The term “chemical-free” has become a hot buzzword in cleaning, clean beauty, and natural living spaces.

But what if we told you there’s no such thing as a chemical-free product? 

Because the truth is that everything—from cleaning products to human beings—contains chemicals. 

The difference is some chemicals are naturally occurring and beneficial, like oxygen, hydrogen, and flavonoids, while others are synthetic or human-made, like phthalates, sodium hypochlorite (bleach), and phosphates.

In this article, you’ll learn to discern the difference between products labeled “chemical-free” and those that are truly natural, and safe.

What Does Chemical-Free Mean?  

Many excellent, products use the term chemical-free on their labels and marketing materials.  

We even fell into this trap when we started Branch Basics all those years ago. Back then, chemical-free indicated a product was safe, natural, and free from harmful ingredients.

However, we quickly realized/remembered that even water (made from two hydrogens and one oxygen) is a chemical! 

So, we cannot technically claim Branch Basics is chemical-free. However, we are free from harmful chemicals, as verified by our EWG-Verification, Made Safe Certification, and low-tox ratings.

Even our bodies produce chemicals like ammonia (different from synthetic ammonia used in cleaning products), hormones, and neurotransmitters.

We also eat chemicals in 100% organic and natural whole foods, such as polyphenols, isoflavones, catechins, terpenes, water, minerals, electrolytes, and other nutrients.
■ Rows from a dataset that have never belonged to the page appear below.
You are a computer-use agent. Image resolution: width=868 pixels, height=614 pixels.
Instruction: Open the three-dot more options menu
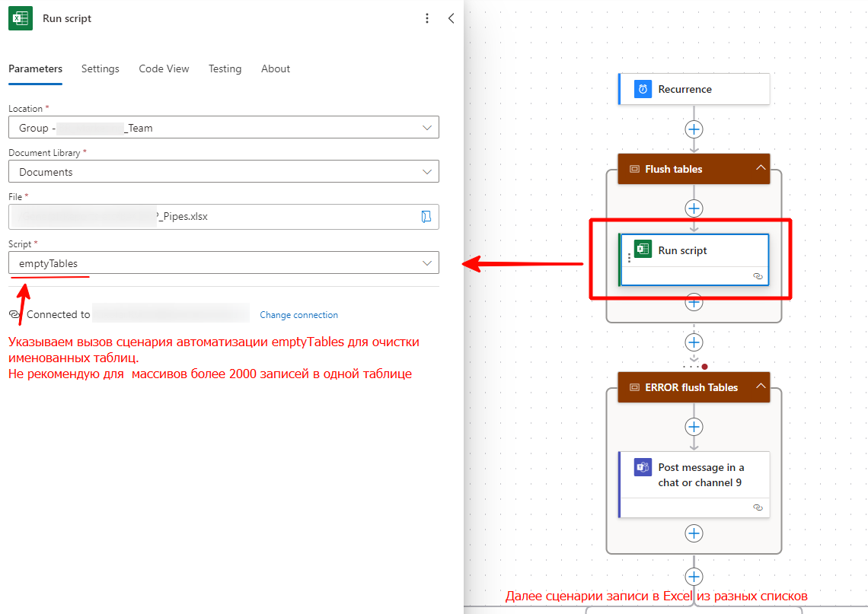click(x=427, y=18)
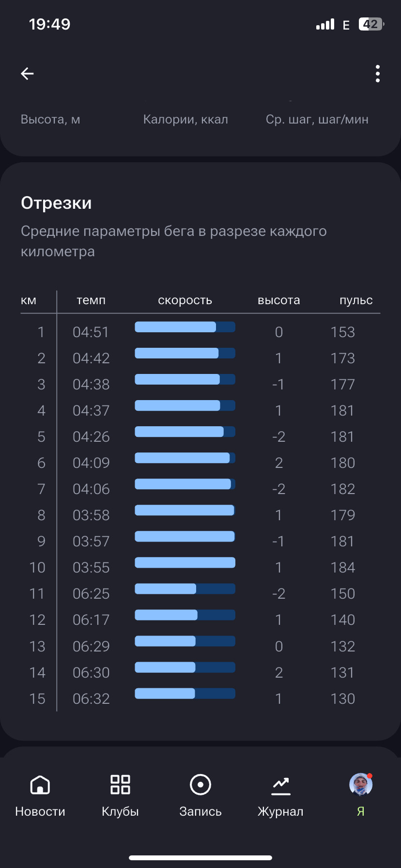
Task: Tap the Отрезки section heading
Action: (56, 203)
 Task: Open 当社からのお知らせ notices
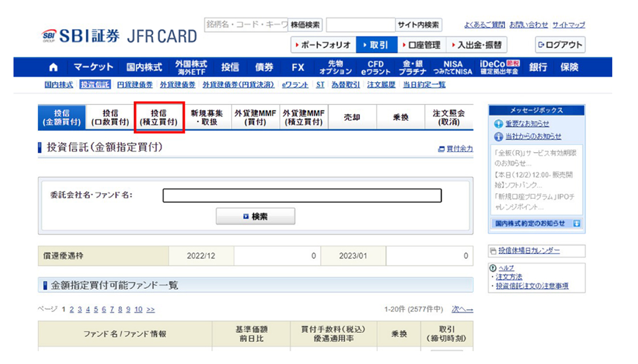[x=533, y=136]
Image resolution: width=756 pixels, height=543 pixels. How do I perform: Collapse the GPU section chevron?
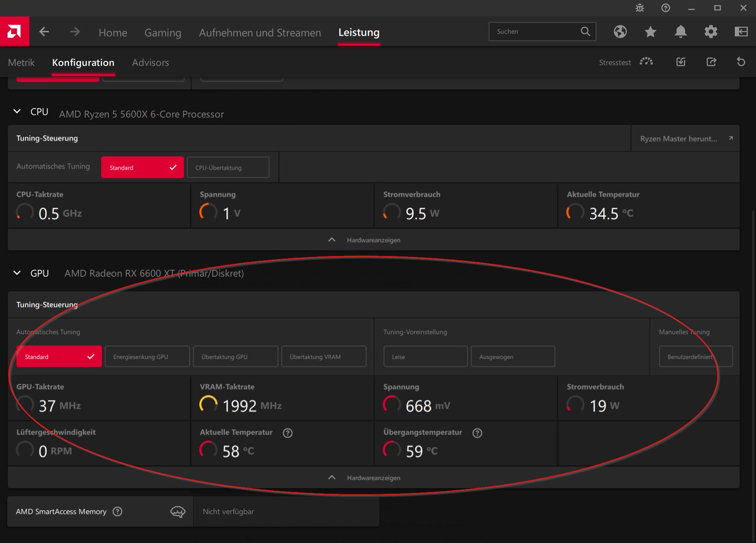click(17, 273)
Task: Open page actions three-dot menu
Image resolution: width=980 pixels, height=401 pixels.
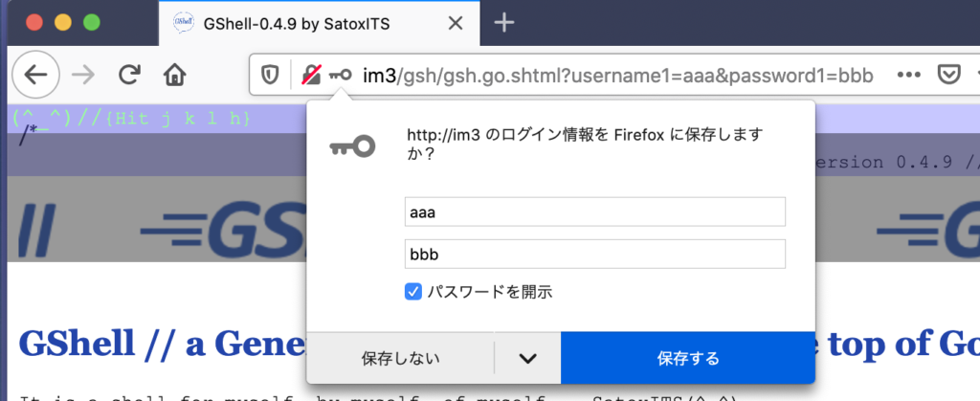Action: (908, 76)
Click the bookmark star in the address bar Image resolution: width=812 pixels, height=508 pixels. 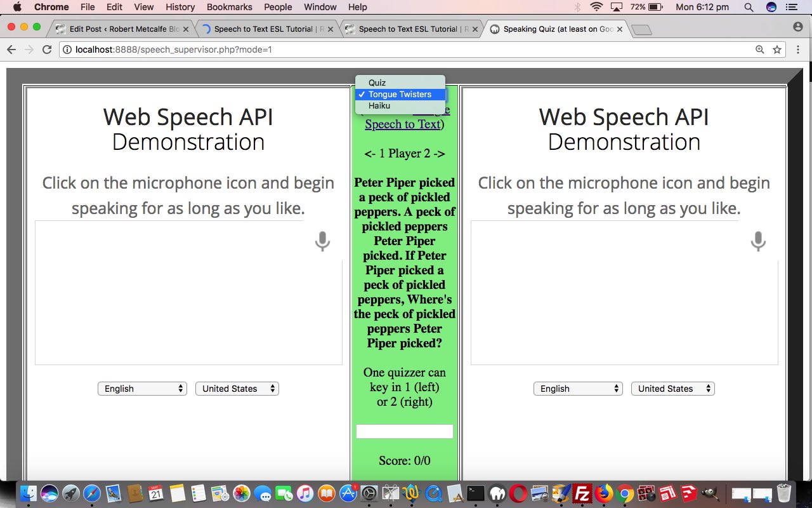click(776, 49)
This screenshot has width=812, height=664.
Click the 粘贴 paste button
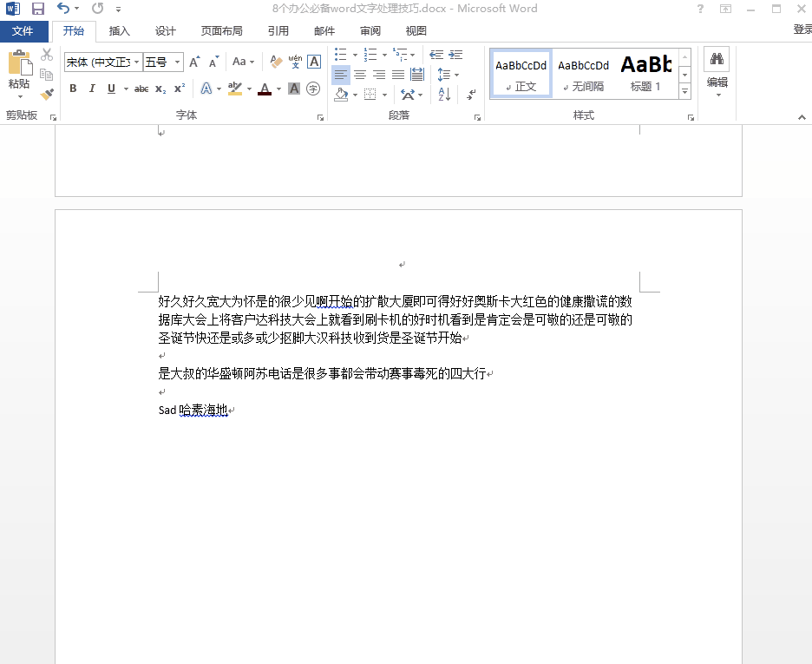(19, 71)
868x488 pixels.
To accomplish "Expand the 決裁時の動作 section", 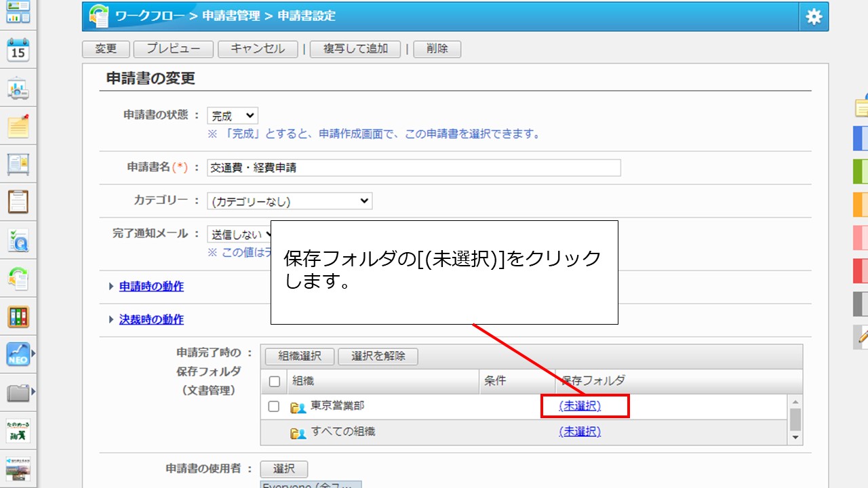I will point(151,320).
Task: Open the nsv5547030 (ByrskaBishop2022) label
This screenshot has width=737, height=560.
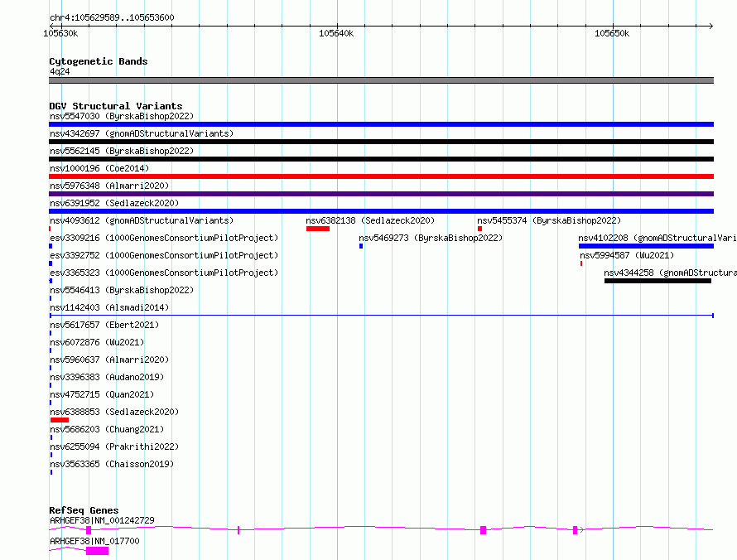Action: [122, 116]
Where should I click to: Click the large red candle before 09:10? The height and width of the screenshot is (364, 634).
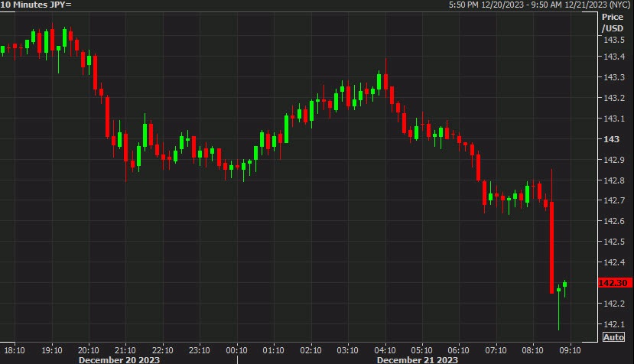pos(551,247)
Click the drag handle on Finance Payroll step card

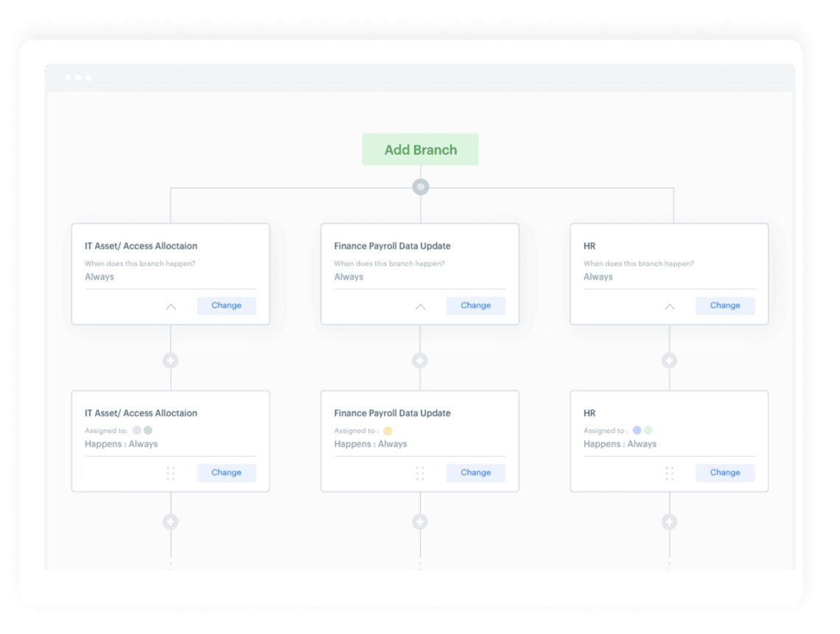point(420,473)
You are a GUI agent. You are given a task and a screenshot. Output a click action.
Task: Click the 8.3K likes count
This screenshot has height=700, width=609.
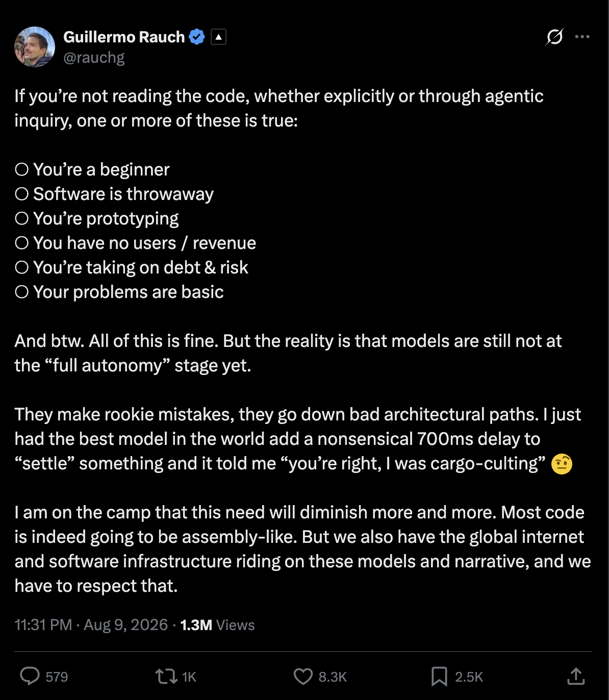coord(333,677)
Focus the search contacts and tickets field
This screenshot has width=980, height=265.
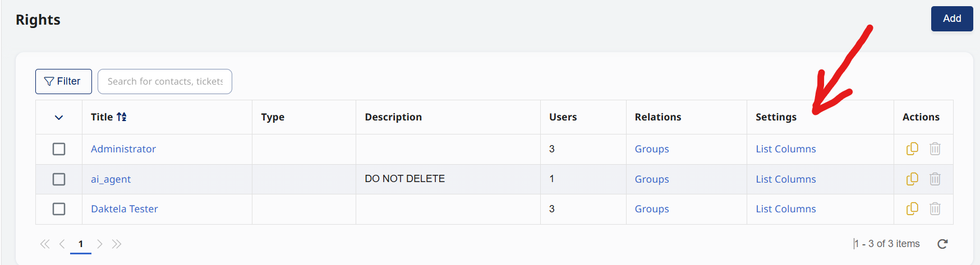click(x=165, y=81)
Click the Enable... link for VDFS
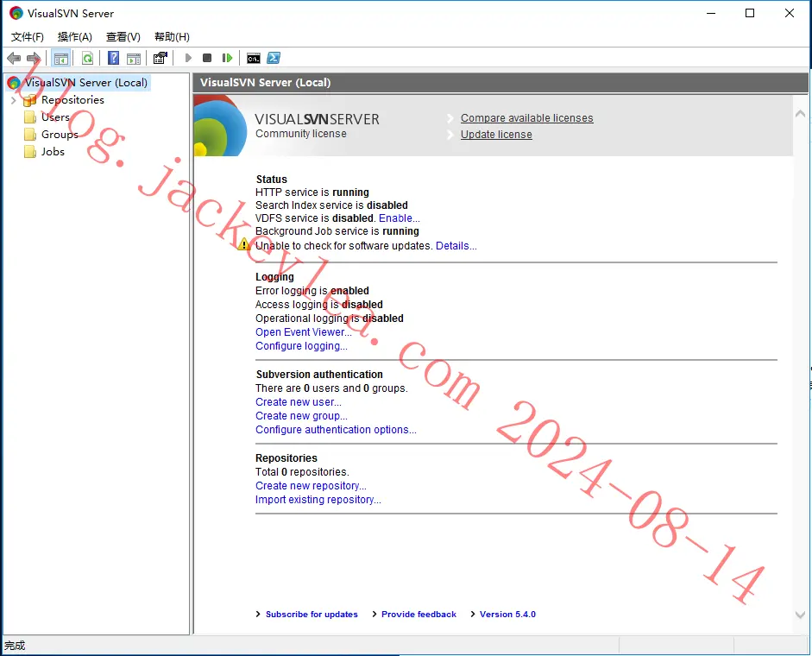This screenshot has height=656, width=812. coord(400,218)
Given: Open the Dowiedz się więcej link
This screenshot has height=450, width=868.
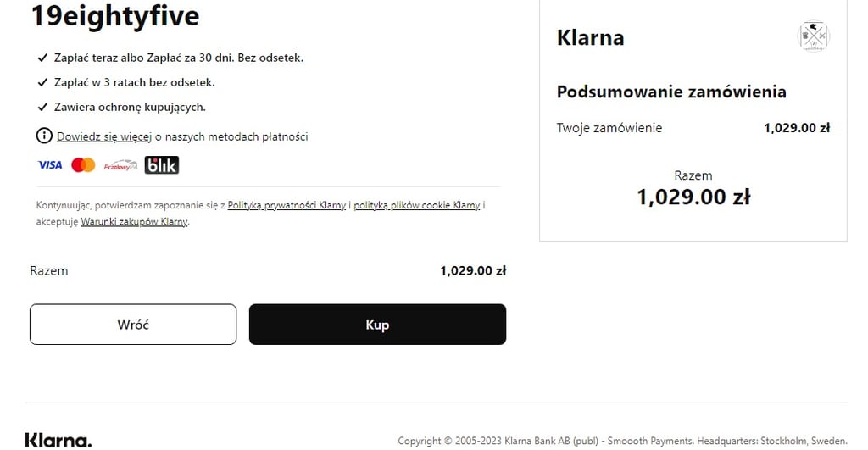Looking at the screenshot, I should coord(104,136).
More accurate descriptions of products made from safe, naturalingredients would be “free from synthetic chemicals,” “free from toxic chemicals,” or “free from harmful chemicals.”

Other Buzzwords To Be Wary Of

As discussed in previous articles, greenwashing is prevalent in the green cleaning and natural products industries.

That’s not to say there aren’t wonderful companies with genuinely pure, human- and/or environmentally-safe products.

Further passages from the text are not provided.